New York Times columnist David Brooks is given to periodic meditations triggered by the political environment; recently, he mused at some length over “what moderates believe.”
I’m not ready to endorse Brooks’ entire definition, which is a bit too formulaic and pietistic for my tastes, but I do think that one sentence describes the fundamental difference between “wingers” and moderates:
Moderation is not an ideology; it’s a way of coping with the complexity of the world.
I would probably phrase this differently, but I agree that moderation is an approach, an attitude, an openness to complexity rather than a set of rigid beliefs. A moderate is someone who recognizes the increasing ambiguities of modern life, someone who can make peace with a world where there is less black and white and more shades of gray without feeling disoriented or panicky.
Moderates use terms like “it depends” and “it’s more complicated than that.”
Moderates reject justifications for the use of violence in service of ideology; they recognize that whether it is the Nazis or the Antifa who oppose them, a resort to the use of force places zealots outside the norms of acceptable political discourse, undermining both the rule of law and fundamental American principles.
The True Believers of both the Right and Left are the enemies of functioning government. These are the judgmental, “my way or the highway” purists who prefer losing to taking half a loaf, who don’t understand that sustainable progress is almost always incremental, who have learned nothing from the history of revolutions.
The GOP has pretty much rid itself of its moderates–it has actually made “moderate” a dirty word– and the party’s current inability to govern despite controlling both houses of Congress and the Presidency is a direct result of its radicalization. Once-thoughtful elected officials now pander to the party’s rabid base in order to avoid being primaried–and it’s hard not to wonder if and when they’ll regret trading their souls and the tattered remnants of their integrity for another term in office.

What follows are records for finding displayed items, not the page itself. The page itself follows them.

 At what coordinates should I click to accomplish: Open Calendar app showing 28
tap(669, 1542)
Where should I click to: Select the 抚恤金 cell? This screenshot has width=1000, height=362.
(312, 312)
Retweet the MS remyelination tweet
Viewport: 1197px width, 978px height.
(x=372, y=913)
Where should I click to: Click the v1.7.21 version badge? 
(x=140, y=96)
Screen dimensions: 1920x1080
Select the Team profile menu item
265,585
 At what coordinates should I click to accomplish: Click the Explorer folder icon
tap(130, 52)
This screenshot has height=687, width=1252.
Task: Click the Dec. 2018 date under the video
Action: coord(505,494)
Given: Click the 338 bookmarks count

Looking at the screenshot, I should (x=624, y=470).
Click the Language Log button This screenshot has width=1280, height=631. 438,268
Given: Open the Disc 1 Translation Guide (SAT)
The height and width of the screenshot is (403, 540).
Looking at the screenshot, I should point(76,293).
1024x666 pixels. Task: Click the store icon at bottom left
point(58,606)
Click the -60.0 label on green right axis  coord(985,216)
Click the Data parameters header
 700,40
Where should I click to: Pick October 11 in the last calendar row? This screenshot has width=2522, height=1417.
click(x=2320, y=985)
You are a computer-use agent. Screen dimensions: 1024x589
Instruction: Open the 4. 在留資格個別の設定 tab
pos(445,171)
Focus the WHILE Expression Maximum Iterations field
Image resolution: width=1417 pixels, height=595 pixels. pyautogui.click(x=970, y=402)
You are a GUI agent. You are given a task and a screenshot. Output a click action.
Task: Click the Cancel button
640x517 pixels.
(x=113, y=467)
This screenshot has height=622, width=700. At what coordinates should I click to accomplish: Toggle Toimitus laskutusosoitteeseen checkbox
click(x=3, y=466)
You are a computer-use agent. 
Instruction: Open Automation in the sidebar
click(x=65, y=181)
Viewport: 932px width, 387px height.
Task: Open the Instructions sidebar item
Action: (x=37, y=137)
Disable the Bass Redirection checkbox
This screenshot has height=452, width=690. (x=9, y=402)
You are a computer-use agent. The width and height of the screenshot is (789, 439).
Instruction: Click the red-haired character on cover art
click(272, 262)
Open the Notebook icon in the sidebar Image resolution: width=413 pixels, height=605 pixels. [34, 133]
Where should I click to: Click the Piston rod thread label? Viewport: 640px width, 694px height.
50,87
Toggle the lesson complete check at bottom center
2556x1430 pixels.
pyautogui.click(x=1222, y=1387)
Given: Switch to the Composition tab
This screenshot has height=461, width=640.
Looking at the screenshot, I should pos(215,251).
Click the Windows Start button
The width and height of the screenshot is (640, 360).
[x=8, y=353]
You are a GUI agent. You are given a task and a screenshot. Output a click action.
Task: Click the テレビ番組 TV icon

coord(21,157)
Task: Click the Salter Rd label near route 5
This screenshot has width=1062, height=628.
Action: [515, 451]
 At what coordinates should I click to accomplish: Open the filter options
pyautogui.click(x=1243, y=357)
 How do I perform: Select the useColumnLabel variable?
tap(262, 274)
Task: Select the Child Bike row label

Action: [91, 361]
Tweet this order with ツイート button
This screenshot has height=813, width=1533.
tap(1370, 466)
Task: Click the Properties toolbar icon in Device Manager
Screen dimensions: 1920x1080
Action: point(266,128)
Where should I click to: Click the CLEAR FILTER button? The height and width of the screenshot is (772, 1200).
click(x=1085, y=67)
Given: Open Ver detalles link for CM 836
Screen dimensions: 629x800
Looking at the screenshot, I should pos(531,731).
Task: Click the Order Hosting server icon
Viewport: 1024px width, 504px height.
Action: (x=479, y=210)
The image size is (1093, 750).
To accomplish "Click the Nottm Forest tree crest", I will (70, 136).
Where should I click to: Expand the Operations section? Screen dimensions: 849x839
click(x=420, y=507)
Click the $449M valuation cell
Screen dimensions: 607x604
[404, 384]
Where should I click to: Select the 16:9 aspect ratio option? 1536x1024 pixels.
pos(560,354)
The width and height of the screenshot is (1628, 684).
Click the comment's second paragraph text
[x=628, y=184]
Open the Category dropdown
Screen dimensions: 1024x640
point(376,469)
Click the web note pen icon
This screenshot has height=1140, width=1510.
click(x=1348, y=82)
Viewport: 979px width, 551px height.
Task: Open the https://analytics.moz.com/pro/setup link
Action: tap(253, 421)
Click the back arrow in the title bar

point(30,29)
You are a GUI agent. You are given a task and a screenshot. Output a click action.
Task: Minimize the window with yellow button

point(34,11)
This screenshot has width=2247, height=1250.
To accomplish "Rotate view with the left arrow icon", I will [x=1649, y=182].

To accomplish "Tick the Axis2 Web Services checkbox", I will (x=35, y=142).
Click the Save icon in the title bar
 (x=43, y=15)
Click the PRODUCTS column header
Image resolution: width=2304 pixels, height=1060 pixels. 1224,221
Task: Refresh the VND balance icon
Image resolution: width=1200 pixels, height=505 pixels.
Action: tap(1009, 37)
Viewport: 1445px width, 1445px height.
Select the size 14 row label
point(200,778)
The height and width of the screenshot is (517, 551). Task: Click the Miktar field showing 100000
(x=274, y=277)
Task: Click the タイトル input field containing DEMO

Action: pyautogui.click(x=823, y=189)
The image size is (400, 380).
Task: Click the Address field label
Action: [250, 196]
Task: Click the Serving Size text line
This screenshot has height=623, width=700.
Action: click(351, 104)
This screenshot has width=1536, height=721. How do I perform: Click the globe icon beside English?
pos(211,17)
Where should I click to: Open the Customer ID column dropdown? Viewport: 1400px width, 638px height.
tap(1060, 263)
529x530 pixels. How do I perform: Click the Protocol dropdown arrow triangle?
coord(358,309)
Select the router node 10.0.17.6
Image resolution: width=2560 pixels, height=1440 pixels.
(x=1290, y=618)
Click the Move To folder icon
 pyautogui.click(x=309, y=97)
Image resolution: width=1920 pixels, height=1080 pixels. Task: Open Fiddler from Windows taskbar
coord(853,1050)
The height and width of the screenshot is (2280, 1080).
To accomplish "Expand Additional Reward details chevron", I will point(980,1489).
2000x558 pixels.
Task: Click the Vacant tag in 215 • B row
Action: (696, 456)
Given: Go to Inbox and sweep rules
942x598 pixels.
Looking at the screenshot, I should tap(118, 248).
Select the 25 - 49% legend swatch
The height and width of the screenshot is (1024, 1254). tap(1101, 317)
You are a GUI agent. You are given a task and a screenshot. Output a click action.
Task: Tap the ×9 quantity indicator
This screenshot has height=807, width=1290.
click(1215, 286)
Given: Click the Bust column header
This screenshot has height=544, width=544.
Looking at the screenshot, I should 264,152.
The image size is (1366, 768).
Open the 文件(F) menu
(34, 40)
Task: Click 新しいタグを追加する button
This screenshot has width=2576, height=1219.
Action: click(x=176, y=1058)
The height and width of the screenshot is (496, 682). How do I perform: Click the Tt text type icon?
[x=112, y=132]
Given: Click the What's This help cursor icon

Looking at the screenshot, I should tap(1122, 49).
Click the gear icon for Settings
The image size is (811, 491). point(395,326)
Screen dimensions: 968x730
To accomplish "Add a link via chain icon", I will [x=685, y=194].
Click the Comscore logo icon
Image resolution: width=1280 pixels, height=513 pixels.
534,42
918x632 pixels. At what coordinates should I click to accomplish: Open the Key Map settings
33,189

For their part, the Democratic Party’s purists are responsible for that party’s recurring “circular firing squads.” Here in Indiana, several have announced that they won’t support incumbent Democratic Senator Joe Donnelly because he is “insufficiently progressive.” Their defection is likely to give Indiana a Republican zealot in his place–hardly an improvement, but evidently satisfying to those for whom ideological purity is more important than retaking the Senate. For the record, I am considerably more progressive than Donnelly, but he will vote against the upcoming attempts to eviscerate the social safety net in order to give huge tax cuts to the 1%, and every Republican running to replace him will enthusiastically vote for those measures. Should the Democrats retake the Senate (something they probably cannot do if Donnelly loses), Donnelly will also be a vote to replace Mitch McConnell–that alone is reason enough to support him.
Politics has been called “the art of the possible.” Moderates acknowledge that reality, and are willing to take something less than perfection if that “something less” is an improvement over the alternative.
Come to think of it, perhaps “moderate” simply means “adult.”